Agnew, executive director of the Dream Defenders and Carroll,
former lieutenant governor of Florida, will be come to the Al Lawson Jr.
Multipurpose Center to take part in the State of the Student Summit. The four-hour
panel discussion, moderated by news analyst Roland Martin, will focus on “Race,
Religion and The Reality of Tomorrow.”
Neither Agnew nor Carroll is a stranger to The Hill. Agnew
served as FAMU student body president during the 2006-2007 school year.
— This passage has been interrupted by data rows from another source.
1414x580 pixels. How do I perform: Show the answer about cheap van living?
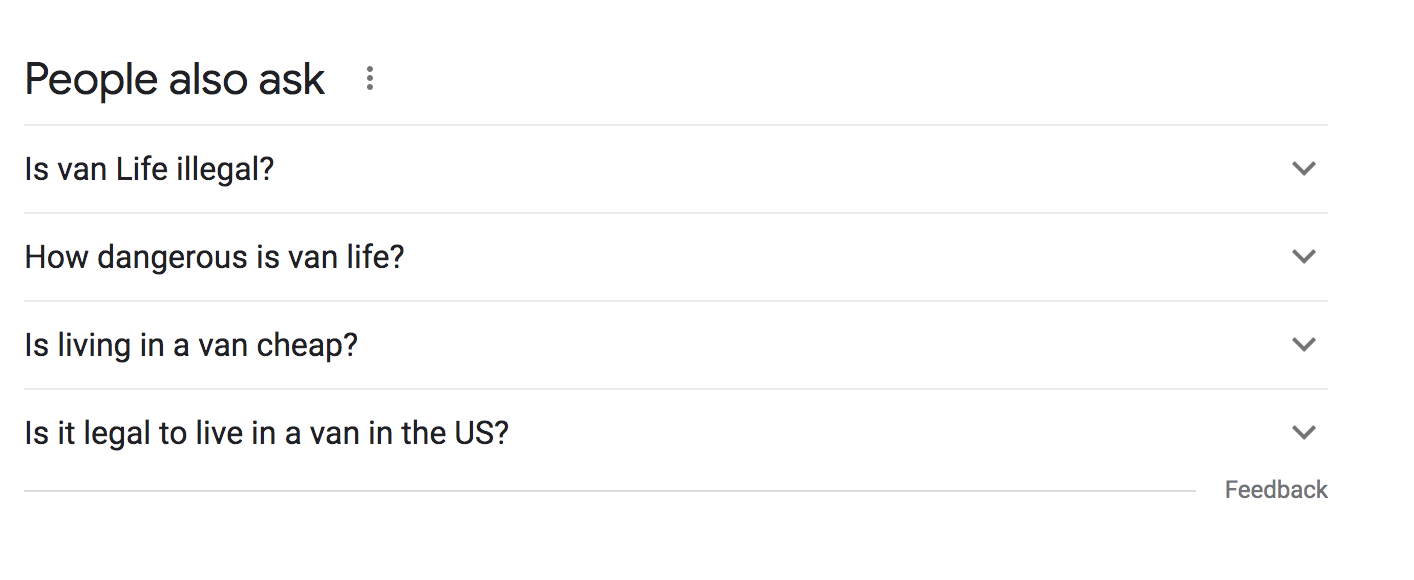click(x=191, y=345)
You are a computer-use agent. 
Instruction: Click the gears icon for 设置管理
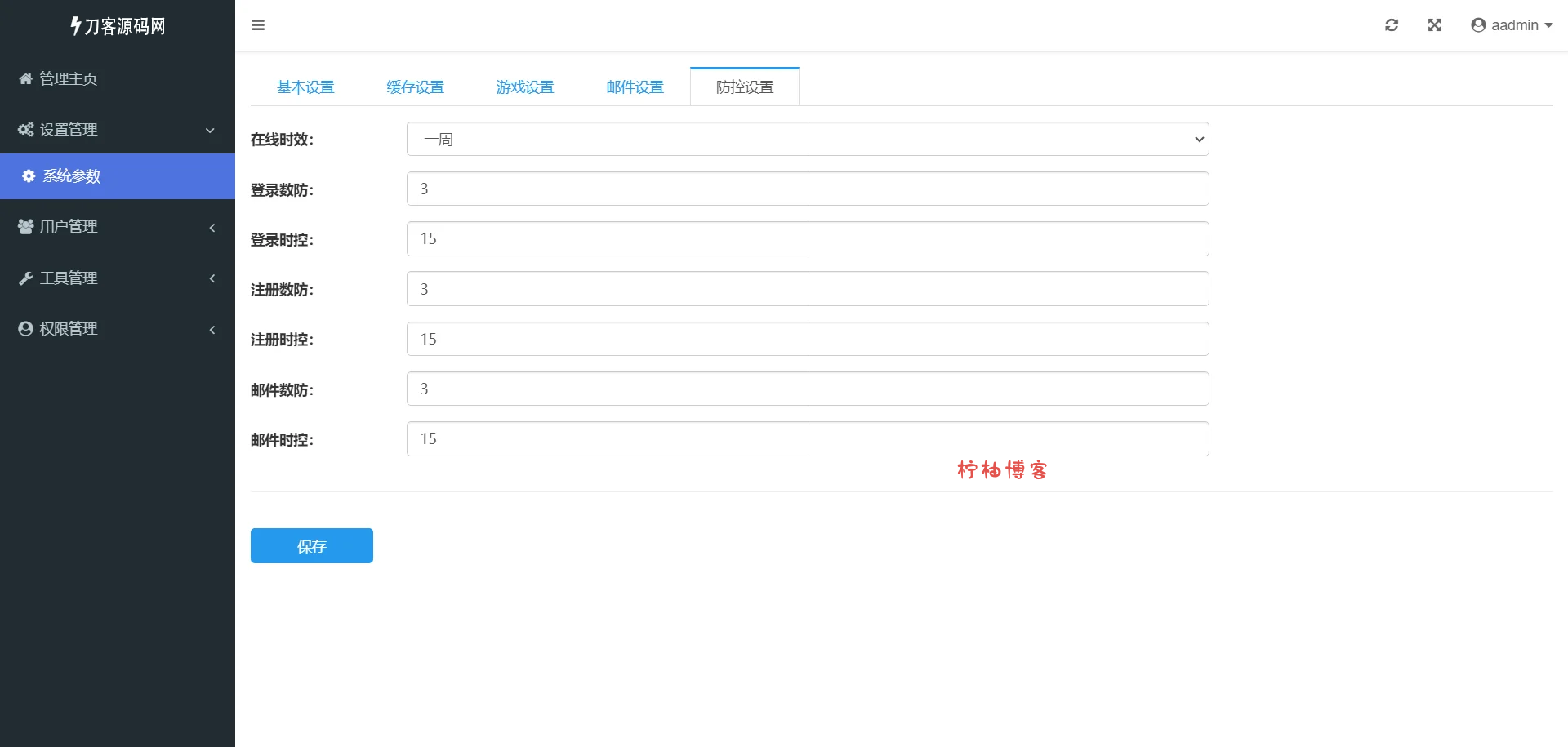pos(26,130)
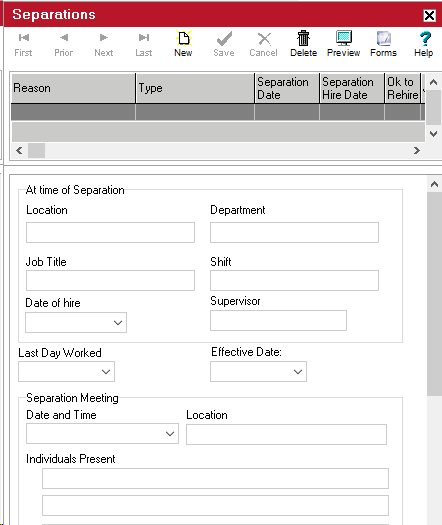Jump to the Last record icon
Screen dimensions: 442x525
(144, 38)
FAMU
honored Carroll’s history-making electoral victory with a campus gala in 2011
and then welcomed her back in 2012 when she delivered the keynote address for
the FAMU Black History Convocation.
Sparks flew at the later event when Ciara Taylor, now a member of the Dream
Defenders, interrupted Carroll’s address with a one-woman protest.
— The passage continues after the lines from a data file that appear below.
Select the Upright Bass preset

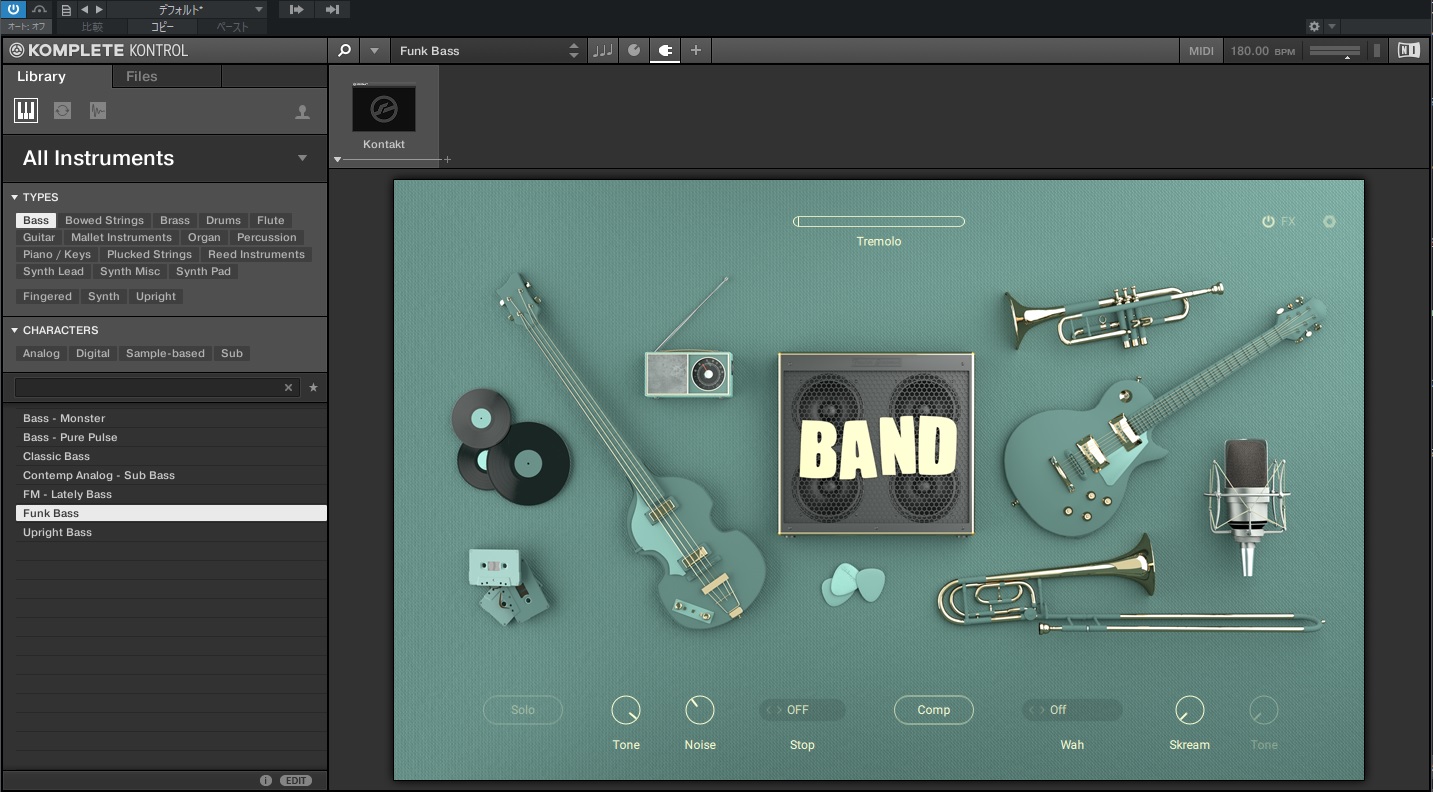click(58, 532)
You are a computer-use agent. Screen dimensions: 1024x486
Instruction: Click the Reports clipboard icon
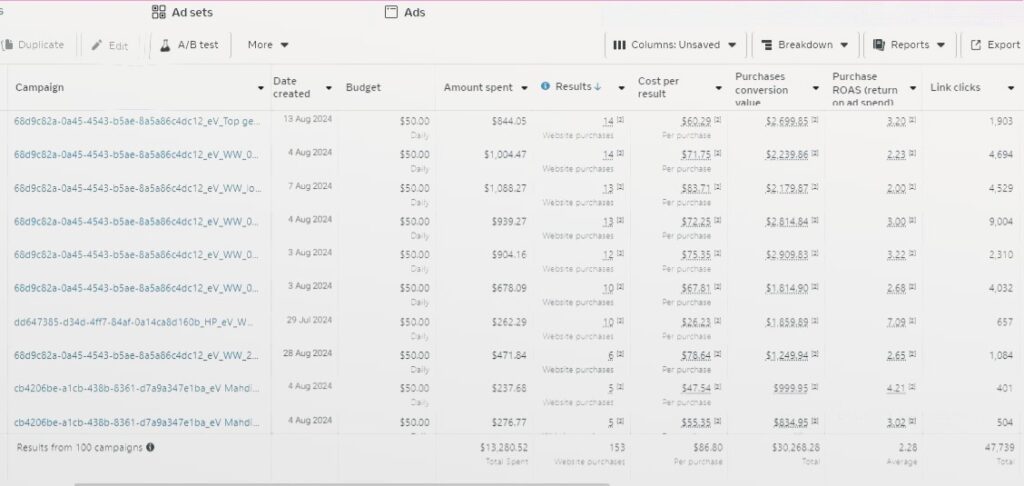(879, 45)
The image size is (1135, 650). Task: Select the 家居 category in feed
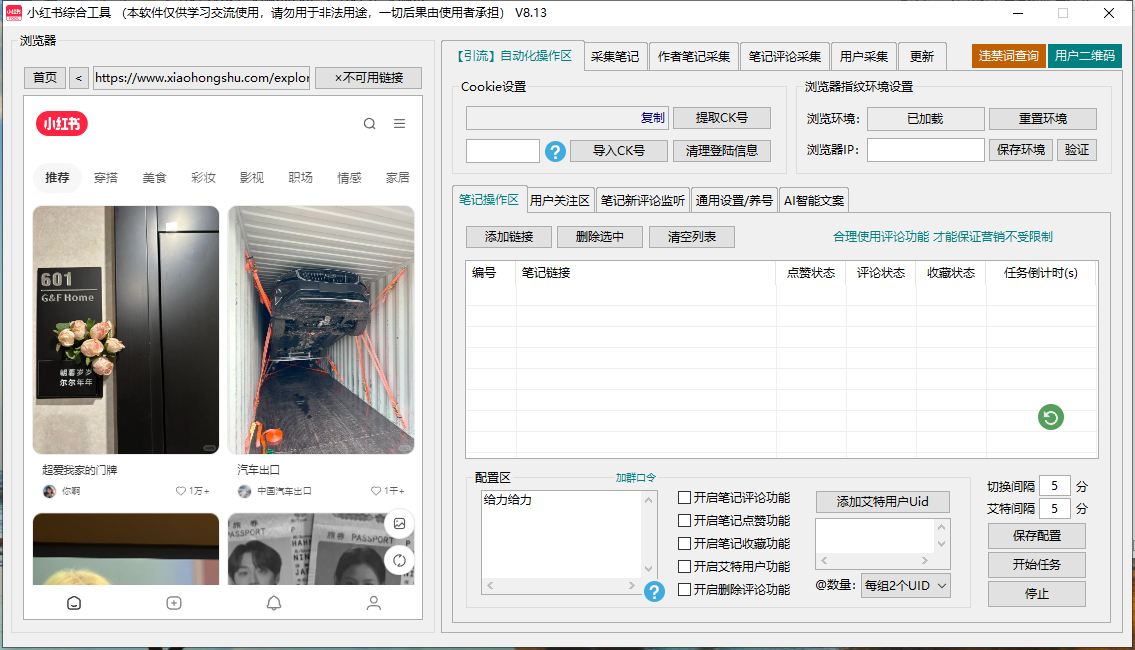[397, 178]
Agnew remains at odds with Carroll’s former boss, Gov. Rick
Scott. The Dream Defenders initiated a 31-day sit-in in Scott’s office to
protest his support of the Stand Your Ground law that helped lead to the
acquittal a George Zimmerman, the man who killed unarmed teenager Trayvon
Martin. Last month, the Dream Defenders marched to the Florida Governor’s
Mansion to serve Scott with an eviction notice. They plan to register 65,000
new voters, which represents the margin of victory that Scott carried in 2010.
Scott is running for reelection in 2014.
Agnew and Carroll will be joined by attorney Benjamin Crump,
who represents the Martin family; Wil Haygood, journalist and author of “The
Butler;” Rev. Nolan Williams, Jr., musical curator of the John F. Kennedy
Center in Washington, D.C.; Dorothy Inman-Johnson, author of “Poverty, Politics
and Race…The View from Down Here;” and Keneshia Grant, former FAMU student body vice-president and Syracuse University doctoral candidate.